BEGIN

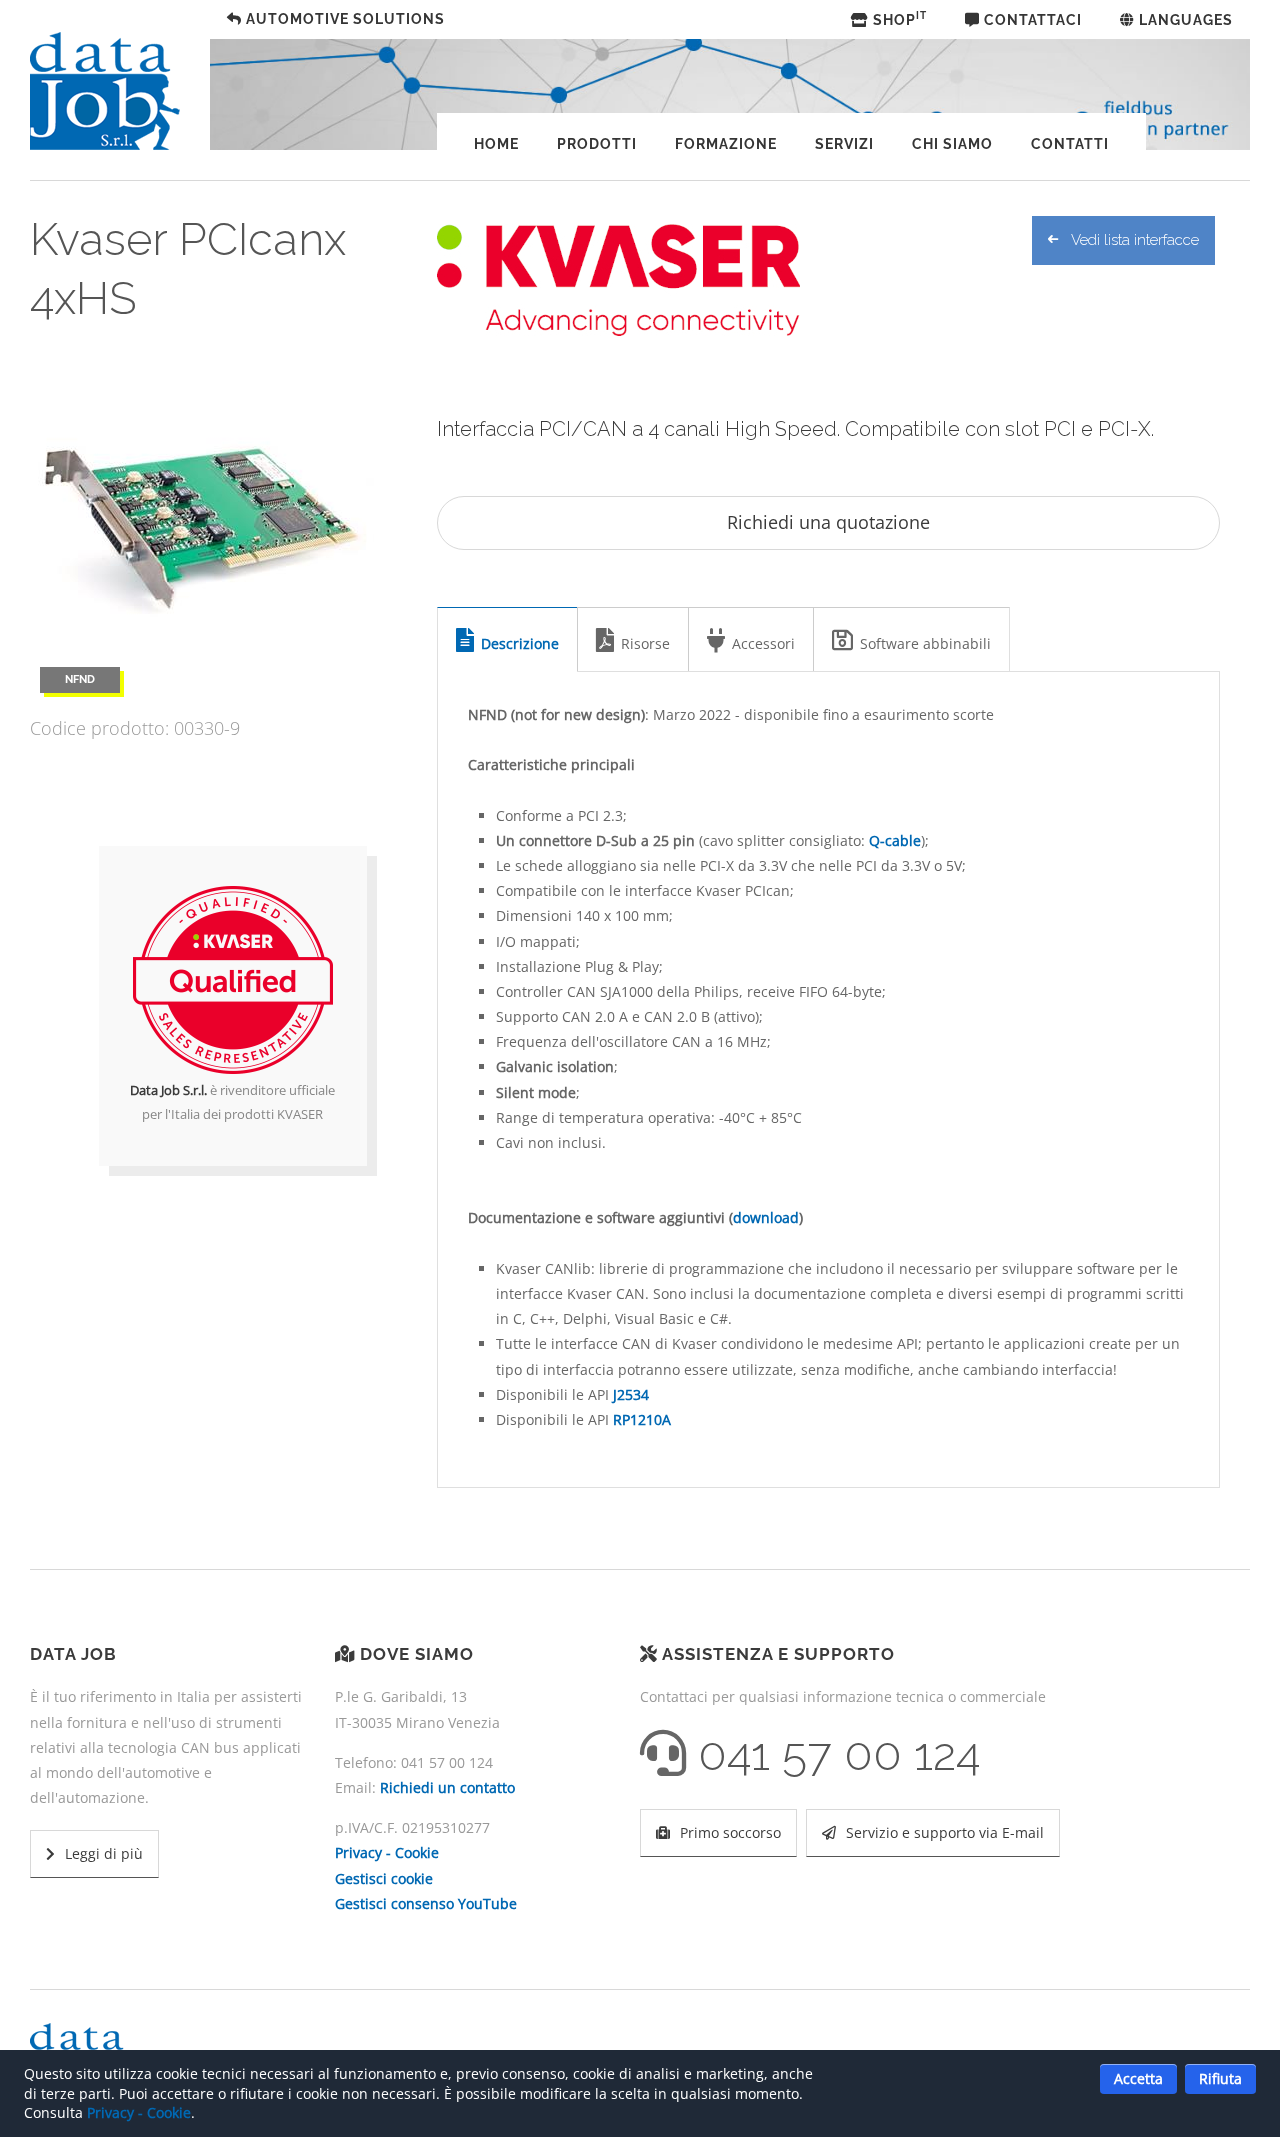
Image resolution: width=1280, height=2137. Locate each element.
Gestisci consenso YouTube (426, 1903)
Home (496, 144)
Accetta (1138, 2078)
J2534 (631, 1394)
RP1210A (642, 1419)
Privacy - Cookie (387, 1852)
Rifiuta (1220, 2078)
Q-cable (895, 840)
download (766, 1217)
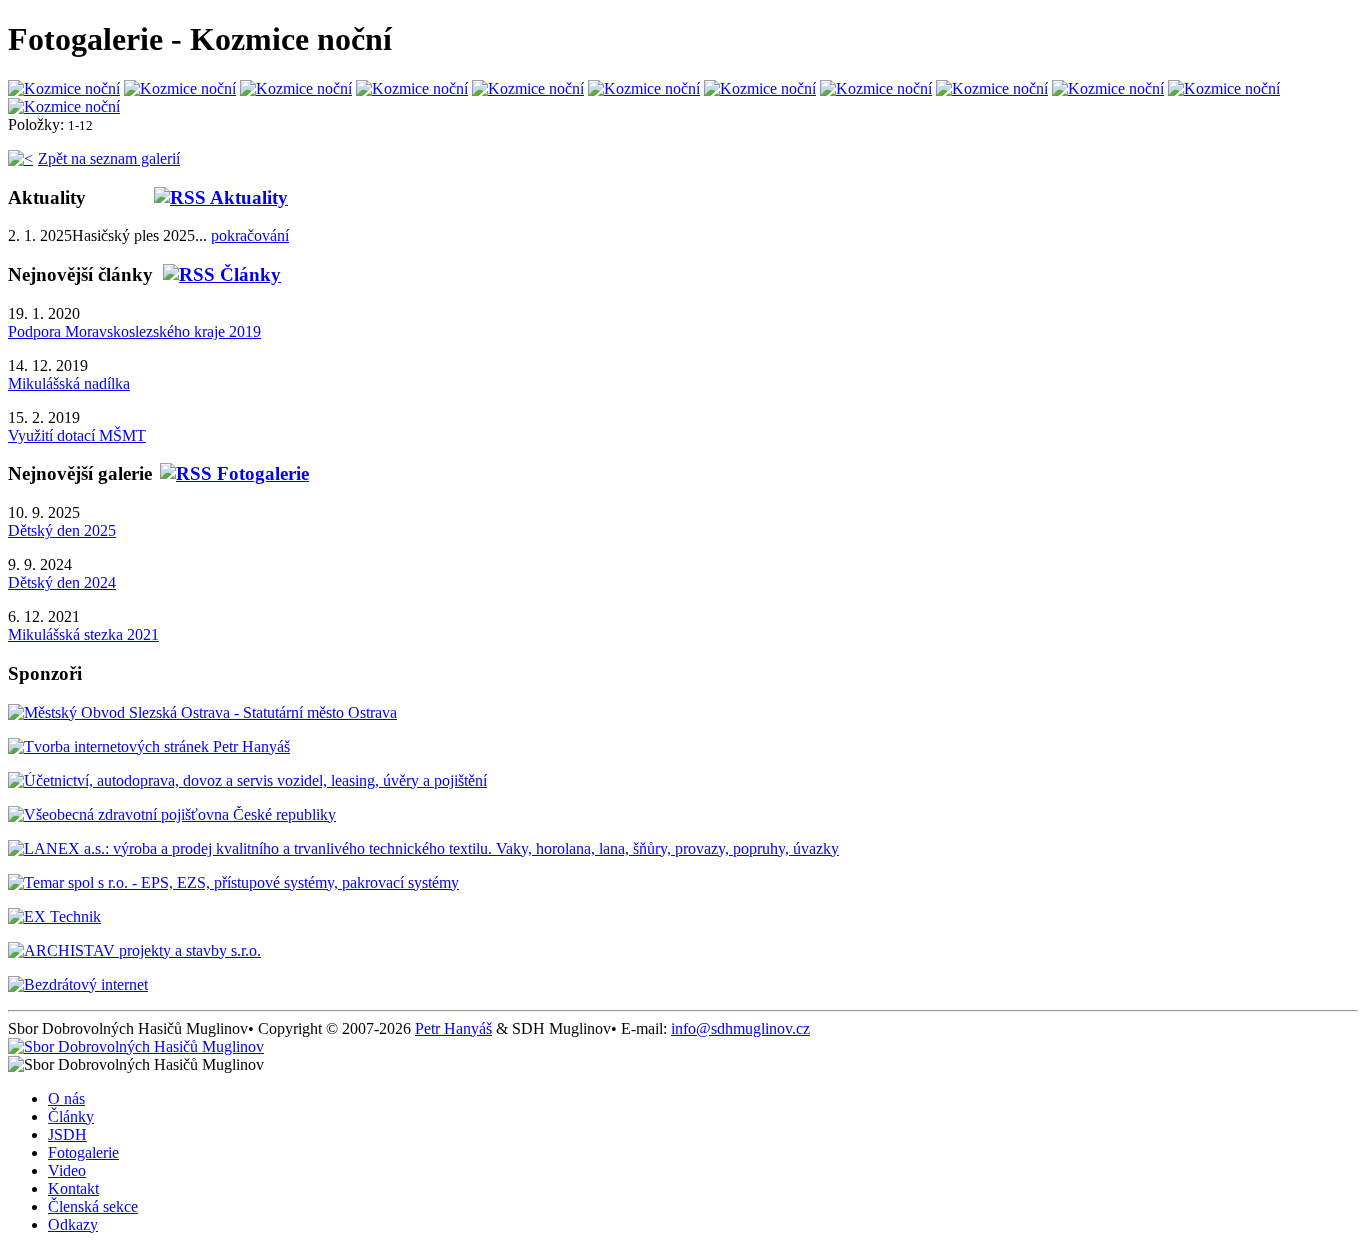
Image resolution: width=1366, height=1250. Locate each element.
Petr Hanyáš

END

● **Task objective**: Would you print the whole listing exactly, omitting the pictures?

● **Solved problem**:
Image resolution: width=1280, height=2137. Locate each element.
Gestisci consenso YouTube (426, 1903)
Home (496, 144)
Accetta (1138, 2078)
J2534 (631, 1394)
RP1210A (642, 1419)
Privacy - Cookie (387, 1852)
Rifiuta (1220, 2078)
Q-cable (895, 840)
download (766, 1217)
Image resolution: width=1366, height=1250. Locate each element.
Petr Hanyáš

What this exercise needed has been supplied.